Skip to main content.
home | support | download

Back to List Archive

HTML2 problem

From: Rich Thomas <thomasr(at)not-real.buffalo.edu>
Date: Tue Feb 05 2002 - 19:06:50 GMT
I seem to have some bad HTML but I can;t figure out what the problem is.

Results:

# /usr/local/bin/swish-e -c swish.config -v 9
Indexing Data Source: "File-System"
Indexing "/ublin/E/E/"

Checking dir "/ublin/E/E/"...

In dir "/ublin/E/E/A/":

In dir "/ublin/E/E/A/0/":
  000.html - Using HTML2 parser -  (170 words)
  001.html - Using HTML2 parser -  (122 words)
  002.html - Using HTML2 parser -  (148 words)
  003.html
It just sits at this spot for ever....

My swish.config:

# cat swish.config
IndexDir /ublin/E/E/
StoreDescription HTML2 <body> 100000
DefaultContents HTML2
IndexOnly .html
ReplaceRules replace "/ublin/" "http://ublin.lib.buffalo.edu/webcat/bibcat/"
IgnoreWords english.txt

My command line:

/usr/local/bin/swish-e -c swish.config -v 9

When I change HTML2 to HTML it works.

I've tried using the -T debug options but can't seem to see any errors.

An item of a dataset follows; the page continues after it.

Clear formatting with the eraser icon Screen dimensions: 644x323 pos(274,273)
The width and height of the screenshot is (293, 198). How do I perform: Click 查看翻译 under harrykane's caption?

I compiled swish-e with  libxml2  (finally using the right one!)

The URL to the file is:
ublin.lib.buffalo.edu/webcat/bibcat/E/E/A/0/003.html

Any help would be appreciated.

Rich







*********************************************************************
Due to deletion of content types excluded from this list by policy,
this multipart message was reduced to a single part, and from there
to a plain text message.
*********************************************************************
Received on Tue Feb 5 19:07:23 2002